* EXERCISE BRIEF *
The full data, repeated exactly, is the only answer needed.

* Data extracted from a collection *
------------------------------------------------------------------------
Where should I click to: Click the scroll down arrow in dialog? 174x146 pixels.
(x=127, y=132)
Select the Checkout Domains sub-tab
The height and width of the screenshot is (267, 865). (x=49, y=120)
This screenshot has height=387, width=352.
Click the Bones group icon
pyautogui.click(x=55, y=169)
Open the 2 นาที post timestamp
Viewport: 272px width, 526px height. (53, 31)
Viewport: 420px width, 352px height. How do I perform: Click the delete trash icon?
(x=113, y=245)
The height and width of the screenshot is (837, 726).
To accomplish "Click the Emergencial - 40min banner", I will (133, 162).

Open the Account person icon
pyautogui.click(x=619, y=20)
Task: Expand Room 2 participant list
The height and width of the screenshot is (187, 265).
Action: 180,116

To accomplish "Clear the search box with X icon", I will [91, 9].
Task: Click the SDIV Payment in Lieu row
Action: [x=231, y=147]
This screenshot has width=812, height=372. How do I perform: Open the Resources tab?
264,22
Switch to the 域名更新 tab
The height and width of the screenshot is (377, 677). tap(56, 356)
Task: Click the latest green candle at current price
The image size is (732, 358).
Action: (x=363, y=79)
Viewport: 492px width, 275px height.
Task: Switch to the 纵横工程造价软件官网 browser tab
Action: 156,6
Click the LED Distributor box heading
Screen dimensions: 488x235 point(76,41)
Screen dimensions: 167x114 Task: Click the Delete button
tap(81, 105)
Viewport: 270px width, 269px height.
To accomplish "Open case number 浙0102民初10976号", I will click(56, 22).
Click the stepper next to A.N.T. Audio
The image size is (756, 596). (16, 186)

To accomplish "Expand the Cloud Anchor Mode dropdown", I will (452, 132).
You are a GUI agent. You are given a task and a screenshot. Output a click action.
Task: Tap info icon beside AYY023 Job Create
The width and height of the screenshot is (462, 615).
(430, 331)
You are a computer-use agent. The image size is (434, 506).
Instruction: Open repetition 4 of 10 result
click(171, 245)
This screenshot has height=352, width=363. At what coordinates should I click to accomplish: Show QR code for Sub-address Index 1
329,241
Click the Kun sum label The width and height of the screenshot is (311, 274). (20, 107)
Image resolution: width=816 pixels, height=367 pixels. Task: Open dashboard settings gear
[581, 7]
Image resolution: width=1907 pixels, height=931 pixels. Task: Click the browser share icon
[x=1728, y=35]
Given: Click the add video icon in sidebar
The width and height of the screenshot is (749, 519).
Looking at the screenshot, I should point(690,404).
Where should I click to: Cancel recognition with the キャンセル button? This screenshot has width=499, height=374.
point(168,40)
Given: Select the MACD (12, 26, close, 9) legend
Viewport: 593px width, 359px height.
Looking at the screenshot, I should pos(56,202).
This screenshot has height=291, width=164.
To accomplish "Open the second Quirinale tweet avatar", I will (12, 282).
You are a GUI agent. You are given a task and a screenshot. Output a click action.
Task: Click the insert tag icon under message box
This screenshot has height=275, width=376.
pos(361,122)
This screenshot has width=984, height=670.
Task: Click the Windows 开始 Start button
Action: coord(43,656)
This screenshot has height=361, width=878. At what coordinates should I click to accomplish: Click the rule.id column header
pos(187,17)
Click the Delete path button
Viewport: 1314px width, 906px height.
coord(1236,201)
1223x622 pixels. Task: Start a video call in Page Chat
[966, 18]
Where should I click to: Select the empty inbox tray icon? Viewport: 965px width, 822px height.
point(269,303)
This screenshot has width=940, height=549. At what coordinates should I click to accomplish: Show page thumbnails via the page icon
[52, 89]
------------------------------------------------------------------------
* RESULT OF THE TASK *
Where should I click to: Click the scroll down arrow in dialog? 174x146 pixels.
(x=127, y=132)
Select the Checkout Domains sub-tab
The height and width of the screenshot is (267, 865). (x=49, y=120)
This screenshot has height=387, width=352.
Click the Bones group icon
pyautogui.click(x=55, y=169)
Open the 2 นาที post timestamp
Viewport: 272px width, 526px height. (53, 31)
Viewport: 420px width, 352px height. How do I perform: Click the delete trash icon?
(x=113, y=245)
The height and width of the screenshot is (837, 726).
To accomplish "Click the Emergencial - 40min banner", I will (133, 162).

Open the Account person icon
pyautogui.click(x=619, y=20)
Task: Expand Room 2 participant list
The height and width of the screenshot is (187, 265).
Action: 180,116

To accomplish "Clear the search box with X icon", I will [91, 9].
Task: Click the SDIV Payment in Lieu row
Action: [x=231, y=147]
This screenshot has width=812, height=372. How do I perform: Open the Resources tab?
264,22
Switch to the 域名更新 tab
The height and width of the screenshot is (377, 677). tap(56, 356)
Task: Click the latest green candle at current price
The image size is (732, 358).
Action: (x=363, y=79)
Viewport: 492px width, 275px height.
Task: Switch to the 纵横工程造价软件官网 browser tab
Action: 156,6
Click the LED Distributor box heading
Screen dimensions: 488x235 point(76,41)
Screen dimensions: 167x114 Task: Click the Delete button
tap(81, 105)
Viewport: 270px width, 269px height.
To accomplish "Open case number 浙0102民初10976号", I will click(56, 22).
Click the stepper next to A.N.T. Audio
The image size is (756, 596). (16, 186)

To accomplish "Expand the Cloud Anchor Mode dropdown", I will (452, 132).
You are a GUI agent. You are given a task and a screenshot. Output a click action.
Task: Tap info icon beside AYY023 Job Create
The width and height of the screenshot is (462, 615).
(430, 331)
You are a computer-use agent. The image size is (434, 506).
Instruction: Open repetition 4 of 10 result
click(171, 245)
This screenshot has height=352, width=363. At what coordinates should I click to accomplish: Show QR code for Sub-address Index 1
329,241
Click the Kun sum label The width and height of the screenshot is (311, 274). (20, 107)
Image resolution: width=816 pixels, height=367 pixels. Task: Open dashboard settings gear
[581, 7]
Image resolution: width=1907 pixels, height=931 pixels. Task: Click the browser share icon
[x=1728, y=35]
Given: Click the add video icon in sidebar
The width and height of the screenshot is (749, 519).
Looking at the screenshot, I should point(690,404).
Where should I click to: Cancel recognition with the キャンセル button? This screenshot has width=499, height=374.
point(168,40)
Given: Select the MACD (12, 26, close, 9) legend
Viewport: 593px width, 359px height.
Looking at the screenshot, I should pos(56,202).
This screenshot has height=291, width=164.
To accomplish "Open the second Quirinale tweet avatar", I will (12, 282).
You are a GUI agent. You are given a task and a screenshot. Output a click action.
Task: Click the insert tag icon under message box
This screenshot has height=275, width=376.
pos(361,122)
This screenshot has width=984, height=670.
Task: Click the Windows 开始 Start button
Action: coord(43,656)
This screenshot has height=361, width=878. At what coordinates should I click to accomplish: Click the rule.id column header
pos(187,17)
Click the Delete path button
Viewport: 1314px width, 906px height.
coord(1236,201)
1223x622 pixels. Task: Start a video call in Page Chat
[966, 18]
Where should I click to: Select the empty inbox tray icon? Viewport: 965px width, 822px height.
point(269,303)
This screenshot has width=940, height=549. At what coordinates should I click to accomplish: Show page thumbnails via the page icon
[52, 89]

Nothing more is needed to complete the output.